Pior: com o pavor gerado pela pandemia, os pequenos estudantes (até então seres adaptáveis e cada vez mais autônomos), agora são vistos como incapazes de manter distanciamento social e usar máscaras – sendo que, no dia a dia, quem tem se comportado assim são os adultos.
As escolas deixaram de ser um refúgio para se tornar centros de disseminação de coronavírus. Então do meio desse breu emergem as escolas particulares, tentando nos lembrar de quando dizíamos que educação era o único caminho para se conquistar um futuro melhor.
E é justamente por pensarem no futuro de seus alunos que essas instituições não deveriam permitir diferentes datas de retorno a escolas particulares e públicas (como já ocorreu em Manaus, no Distrito Federal e vem sendo discutido Brasil afora). Não é o caso de lutar por um retorno ainda mais desigual do que a pandemia já nos impõe. É hora de unir esforços, compartilhar ideias e contribuir para uma volta às aulas com segurança para todos.
Qualquer atitude diferente dessa vai soar como uma tentativa de cuidar das próprias finanças, e não uma genuína preocupação com a formação ética e cidadã de seus alunos. Mas, mesmo em relação às finanças, é bom lembrar que se a escola pública realmente se tornar um centro de disseminação do vírus, a particular também vai sofrer as consequências disso.
Quem é que vai pagar por isso?
Aí você pensa: olha que lindo e utópico e impossível tudo isso. Mas aqui é Brasil. Um país de enormes desigualdades sociais, escolas sucateadas, professores mal pagos, falta de vagas e, consequentemente, péssima qualidade de ensino público. Pois é.
Passamos as últimas décadas assistindo ao sucateamento das escolas públicas como se não nos dissesse respeito. Agora as escolas não têm condições físicas nem de pessoal para lidar com a covid-19 e achamos natural – afinal, nós permitimos que a situação chegasse a esse ponto.
Então nós silenciamos quando o ministro da educação, Milton Ribeiro, anuncia que vai destinar apenas R$ 4.525,86 por escola (para que estas possam adquirir itens de higiene, realizar pequenos reparos, contratar serviços de desinfecção, adequar as salas e melhorar o acesso à internet para alunos e professores), sem mencionar qualquer contratação emergencial, e ainda diz que não é atribuição do MEC se envolver na reabertura de escolas nem resolver a falta de acesso à internet por parte dos estudantes.
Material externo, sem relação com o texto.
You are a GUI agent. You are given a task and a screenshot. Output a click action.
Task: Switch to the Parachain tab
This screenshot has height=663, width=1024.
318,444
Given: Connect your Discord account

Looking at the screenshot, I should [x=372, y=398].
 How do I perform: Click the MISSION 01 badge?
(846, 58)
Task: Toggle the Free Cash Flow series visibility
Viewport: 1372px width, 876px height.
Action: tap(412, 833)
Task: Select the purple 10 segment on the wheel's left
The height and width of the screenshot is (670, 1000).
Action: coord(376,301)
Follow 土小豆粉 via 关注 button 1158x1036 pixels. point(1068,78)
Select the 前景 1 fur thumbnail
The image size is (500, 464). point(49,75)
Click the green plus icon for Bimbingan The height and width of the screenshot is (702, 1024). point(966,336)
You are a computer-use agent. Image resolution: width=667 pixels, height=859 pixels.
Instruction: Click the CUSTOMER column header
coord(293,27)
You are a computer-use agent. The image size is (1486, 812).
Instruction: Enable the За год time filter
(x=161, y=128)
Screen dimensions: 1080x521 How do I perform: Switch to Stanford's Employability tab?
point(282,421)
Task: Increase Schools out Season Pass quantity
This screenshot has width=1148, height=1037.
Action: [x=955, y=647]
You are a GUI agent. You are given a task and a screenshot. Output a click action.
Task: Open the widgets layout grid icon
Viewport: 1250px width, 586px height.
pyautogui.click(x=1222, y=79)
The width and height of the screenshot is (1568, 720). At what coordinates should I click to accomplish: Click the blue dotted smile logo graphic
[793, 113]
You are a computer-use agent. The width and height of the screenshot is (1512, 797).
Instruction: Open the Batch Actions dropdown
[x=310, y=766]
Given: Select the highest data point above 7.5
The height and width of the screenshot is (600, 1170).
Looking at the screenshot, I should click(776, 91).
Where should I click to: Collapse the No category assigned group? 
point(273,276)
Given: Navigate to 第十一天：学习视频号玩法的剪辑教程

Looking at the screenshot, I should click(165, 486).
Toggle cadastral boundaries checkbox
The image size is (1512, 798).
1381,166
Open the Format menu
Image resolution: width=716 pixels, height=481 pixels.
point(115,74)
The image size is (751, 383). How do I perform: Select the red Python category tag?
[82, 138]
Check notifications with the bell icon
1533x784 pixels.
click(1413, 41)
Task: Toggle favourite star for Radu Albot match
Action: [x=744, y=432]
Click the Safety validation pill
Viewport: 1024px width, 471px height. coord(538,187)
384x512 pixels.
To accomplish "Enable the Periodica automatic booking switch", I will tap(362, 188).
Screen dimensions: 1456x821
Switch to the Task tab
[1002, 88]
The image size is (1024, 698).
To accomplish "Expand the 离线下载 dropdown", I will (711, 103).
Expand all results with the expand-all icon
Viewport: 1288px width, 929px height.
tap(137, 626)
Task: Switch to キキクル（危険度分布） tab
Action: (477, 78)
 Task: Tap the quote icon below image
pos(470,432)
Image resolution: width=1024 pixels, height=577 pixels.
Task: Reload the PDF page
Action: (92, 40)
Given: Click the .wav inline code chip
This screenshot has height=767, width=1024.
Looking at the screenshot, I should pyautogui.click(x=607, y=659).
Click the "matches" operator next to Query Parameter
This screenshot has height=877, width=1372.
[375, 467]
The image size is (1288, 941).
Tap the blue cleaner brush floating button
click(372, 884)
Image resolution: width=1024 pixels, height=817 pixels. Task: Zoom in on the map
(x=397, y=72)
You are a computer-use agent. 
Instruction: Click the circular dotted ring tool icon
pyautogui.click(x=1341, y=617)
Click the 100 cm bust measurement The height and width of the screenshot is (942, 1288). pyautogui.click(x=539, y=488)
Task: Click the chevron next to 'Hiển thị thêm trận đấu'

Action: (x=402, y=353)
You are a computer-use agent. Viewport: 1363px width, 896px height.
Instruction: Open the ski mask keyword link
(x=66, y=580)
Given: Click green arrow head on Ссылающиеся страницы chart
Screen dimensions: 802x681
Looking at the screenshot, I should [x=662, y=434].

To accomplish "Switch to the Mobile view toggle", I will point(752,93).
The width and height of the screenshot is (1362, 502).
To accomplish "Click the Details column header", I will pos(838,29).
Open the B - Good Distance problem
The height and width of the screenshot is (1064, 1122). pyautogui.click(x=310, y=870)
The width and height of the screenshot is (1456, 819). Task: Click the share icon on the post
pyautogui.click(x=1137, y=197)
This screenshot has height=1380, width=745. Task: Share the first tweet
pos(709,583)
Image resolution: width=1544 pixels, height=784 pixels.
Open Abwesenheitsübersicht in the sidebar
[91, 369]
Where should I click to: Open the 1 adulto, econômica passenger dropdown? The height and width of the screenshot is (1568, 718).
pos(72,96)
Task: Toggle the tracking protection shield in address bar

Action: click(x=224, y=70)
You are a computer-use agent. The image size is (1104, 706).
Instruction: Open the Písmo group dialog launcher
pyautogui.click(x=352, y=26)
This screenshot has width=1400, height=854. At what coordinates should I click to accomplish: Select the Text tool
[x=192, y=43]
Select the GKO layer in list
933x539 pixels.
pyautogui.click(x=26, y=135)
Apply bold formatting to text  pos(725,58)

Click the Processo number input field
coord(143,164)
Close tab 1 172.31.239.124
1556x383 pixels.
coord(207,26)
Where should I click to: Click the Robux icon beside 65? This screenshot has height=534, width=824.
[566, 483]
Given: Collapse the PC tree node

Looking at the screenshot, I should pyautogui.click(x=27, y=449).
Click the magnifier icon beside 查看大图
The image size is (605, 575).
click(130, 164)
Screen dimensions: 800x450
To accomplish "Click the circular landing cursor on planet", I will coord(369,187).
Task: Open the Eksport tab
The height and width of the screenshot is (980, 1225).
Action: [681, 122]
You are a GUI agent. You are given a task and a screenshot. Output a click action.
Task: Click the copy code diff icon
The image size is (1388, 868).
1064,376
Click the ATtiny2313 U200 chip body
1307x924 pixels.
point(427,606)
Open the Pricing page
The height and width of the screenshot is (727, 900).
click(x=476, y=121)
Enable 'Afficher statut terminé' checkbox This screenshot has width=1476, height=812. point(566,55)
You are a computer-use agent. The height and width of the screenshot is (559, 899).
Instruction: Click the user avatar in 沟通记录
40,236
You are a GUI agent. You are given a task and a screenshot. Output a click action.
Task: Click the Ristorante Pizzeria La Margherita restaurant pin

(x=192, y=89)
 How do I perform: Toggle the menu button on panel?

De quem são essas atribuições, então? Do Estado ou do Município?
De quem é a atribuição de fazer as crianças pararem de pagar pelas nossas omissões? É esse tipo de questionamento que devemos fazer. Todos (até mesmo os alunos!) querem retornar ao presencial. Com segurança. Então vamos parar de perguntar se as aulas devem voltar. Vamos apresentar as condições para que isto seja possível. É melhor lutar pela volta às aulas do que sentar e aguardar, temerosos, por um retorno mal engendrado e que pode ser fatal. Chega de lavar as mãos da forma errada.